§ WHAT YOU WILL DO
Nothing but the lines from the one with "The width and" down to the one with "Select the 講師 sidebar icon" should be returned, exactly and with both ends included, from the material below.

§ DATA SUPPLIED
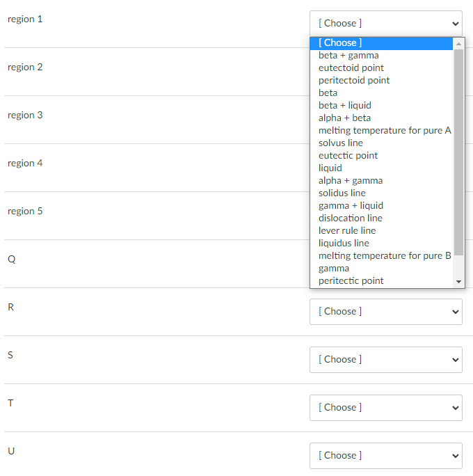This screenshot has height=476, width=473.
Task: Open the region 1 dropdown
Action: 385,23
* * *
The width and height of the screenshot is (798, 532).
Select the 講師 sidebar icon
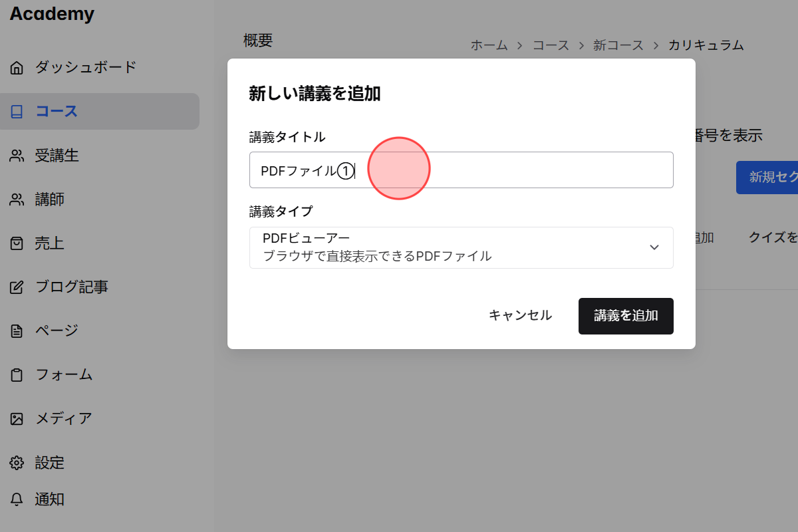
---
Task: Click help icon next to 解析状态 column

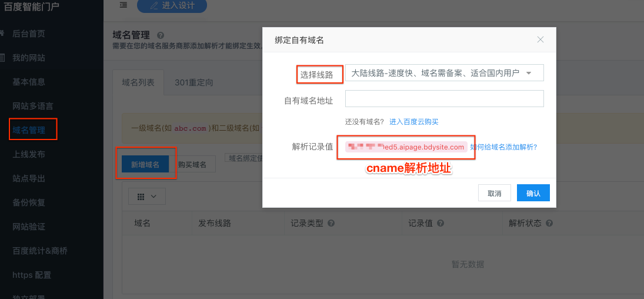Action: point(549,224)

§ ANSWER TO THIS PROBLEM
The width and height of the screenshot is (798, 532).
Select the 講師 sidebar icon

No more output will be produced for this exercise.